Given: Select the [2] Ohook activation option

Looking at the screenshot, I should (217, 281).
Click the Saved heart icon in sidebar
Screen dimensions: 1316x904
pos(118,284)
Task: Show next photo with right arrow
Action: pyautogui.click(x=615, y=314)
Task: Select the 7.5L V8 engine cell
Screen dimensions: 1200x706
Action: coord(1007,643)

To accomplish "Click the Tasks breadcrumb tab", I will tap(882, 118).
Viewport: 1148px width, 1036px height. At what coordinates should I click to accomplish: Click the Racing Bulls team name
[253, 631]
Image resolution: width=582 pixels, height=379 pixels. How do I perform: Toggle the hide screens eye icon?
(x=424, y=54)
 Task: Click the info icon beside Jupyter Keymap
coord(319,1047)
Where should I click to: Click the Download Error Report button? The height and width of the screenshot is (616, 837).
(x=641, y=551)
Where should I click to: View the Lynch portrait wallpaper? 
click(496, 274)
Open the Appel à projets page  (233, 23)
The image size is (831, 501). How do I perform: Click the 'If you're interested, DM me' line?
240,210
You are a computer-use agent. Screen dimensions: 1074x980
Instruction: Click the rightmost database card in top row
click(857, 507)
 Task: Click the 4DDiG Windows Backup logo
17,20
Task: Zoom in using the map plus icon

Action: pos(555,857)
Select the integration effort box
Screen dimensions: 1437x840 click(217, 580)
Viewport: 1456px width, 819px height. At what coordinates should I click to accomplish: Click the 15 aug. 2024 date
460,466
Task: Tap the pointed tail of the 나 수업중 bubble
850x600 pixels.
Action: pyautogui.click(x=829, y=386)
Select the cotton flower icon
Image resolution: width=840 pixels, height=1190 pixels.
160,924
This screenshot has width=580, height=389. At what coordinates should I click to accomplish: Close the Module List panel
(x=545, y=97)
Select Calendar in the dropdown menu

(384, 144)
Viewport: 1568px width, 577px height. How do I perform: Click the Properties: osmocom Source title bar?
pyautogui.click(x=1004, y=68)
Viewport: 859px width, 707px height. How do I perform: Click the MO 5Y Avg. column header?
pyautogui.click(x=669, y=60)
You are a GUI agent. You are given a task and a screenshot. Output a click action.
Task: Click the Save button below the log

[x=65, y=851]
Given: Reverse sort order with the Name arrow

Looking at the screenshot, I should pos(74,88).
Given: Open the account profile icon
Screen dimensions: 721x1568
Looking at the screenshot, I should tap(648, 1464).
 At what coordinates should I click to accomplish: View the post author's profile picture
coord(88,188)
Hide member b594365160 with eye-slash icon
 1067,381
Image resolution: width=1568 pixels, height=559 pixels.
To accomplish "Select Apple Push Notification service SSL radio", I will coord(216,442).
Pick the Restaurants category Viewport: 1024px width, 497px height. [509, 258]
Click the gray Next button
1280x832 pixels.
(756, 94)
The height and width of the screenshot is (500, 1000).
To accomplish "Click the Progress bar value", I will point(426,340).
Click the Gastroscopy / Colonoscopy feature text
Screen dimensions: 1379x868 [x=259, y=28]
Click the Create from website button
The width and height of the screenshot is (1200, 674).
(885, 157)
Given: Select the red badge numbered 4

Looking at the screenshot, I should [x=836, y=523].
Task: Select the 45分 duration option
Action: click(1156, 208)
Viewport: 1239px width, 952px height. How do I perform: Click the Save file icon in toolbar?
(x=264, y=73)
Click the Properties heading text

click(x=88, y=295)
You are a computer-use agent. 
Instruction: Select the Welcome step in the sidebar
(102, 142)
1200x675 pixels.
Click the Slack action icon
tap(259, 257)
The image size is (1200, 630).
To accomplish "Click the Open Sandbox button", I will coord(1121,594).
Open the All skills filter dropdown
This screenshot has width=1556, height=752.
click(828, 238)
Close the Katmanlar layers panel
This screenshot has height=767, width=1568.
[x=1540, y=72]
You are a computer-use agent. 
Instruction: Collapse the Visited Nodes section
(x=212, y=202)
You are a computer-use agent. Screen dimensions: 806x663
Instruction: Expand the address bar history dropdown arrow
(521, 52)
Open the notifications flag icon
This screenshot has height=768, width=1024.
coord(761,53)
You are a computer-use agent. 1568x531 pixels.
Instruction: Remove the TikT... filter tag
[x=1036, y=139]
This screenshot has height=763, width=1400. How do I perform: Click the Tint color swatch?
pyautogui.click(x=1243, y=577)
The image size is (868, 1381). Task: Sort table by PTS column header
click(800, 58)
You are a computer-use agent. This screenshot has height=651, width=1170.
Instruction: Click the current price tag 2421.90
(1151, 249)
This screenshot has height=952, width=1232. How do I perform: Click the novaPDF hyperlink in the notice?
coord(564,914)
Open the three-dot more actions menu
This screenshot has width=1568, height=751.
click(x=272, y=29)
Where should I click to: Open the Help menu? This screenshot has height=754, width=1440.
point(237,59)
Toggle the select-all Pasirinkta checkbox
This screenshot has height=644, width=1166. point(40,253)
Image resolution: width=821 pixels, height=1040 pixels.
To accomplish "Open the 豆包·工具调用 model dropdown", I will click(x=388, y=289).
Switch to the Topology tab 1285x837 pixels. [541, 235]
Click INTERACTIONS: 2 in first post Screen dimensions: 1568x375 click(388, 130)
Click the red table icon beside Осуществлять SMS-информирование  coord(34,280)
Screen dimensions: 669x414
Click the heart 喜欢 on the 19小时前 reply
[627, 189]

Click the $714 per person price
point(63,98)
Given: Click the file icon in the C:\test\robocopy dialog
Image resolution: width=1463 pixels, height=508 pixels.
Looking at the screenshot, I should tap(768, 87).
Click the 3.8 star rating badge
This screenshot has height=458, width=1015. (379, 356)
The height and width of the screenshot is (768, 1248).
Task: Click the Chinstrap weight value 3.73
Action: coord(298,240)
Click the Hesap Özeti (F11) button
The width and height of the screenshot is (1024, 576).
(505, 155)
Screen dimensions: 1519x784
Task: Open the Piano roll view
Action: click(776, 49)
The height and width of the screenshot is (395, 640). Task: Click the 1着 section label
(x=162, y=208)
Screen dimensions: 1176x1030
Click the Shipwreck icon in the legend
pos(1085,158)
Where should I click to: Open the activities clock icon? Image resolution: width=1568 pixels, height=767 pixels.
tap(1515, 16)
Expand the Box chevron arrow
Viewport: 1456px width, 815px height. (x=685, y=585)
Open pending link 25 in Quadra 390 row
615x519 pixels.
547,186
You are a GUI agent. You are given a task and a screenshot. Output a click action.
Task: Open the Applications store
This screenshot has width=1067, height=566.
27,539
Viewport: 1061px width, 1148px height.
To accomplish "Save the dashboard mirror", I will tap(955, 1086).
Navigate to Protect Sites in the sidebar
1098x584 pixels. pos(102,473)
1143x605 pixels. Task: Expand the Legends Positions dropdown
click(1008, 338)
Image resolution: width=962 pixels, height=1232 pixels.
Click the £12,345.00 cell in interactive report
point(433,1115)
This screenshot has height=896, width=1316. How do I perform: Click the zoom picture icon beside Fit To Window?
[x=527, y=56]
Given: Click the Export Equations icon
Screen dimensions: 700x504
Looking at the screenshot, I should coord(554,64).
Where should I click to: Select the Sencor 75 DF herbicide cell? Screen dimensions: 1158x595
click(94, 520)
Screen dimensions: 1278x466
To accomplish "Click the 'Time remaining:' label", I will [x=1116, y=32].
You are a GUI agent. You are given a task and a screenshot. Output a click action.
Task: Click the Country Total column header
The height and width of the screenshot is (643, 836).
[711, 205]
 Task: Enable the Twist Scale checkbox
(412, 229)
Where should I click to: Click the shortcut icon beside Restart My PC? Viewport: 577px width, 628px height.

# # # # #

Pull every line with the string "computer" from the data above.

You are a computer-use agent. Screen dimensions: 1074x980
You are a computer-use agent. 
You are a computer-use agent. 
You are a computer-use agent. Screen dimensions: 806x663
You are a computer-use agent. 1568x531 pixels.
You are a computer-use agent. This screenshot has height=651, width=1170.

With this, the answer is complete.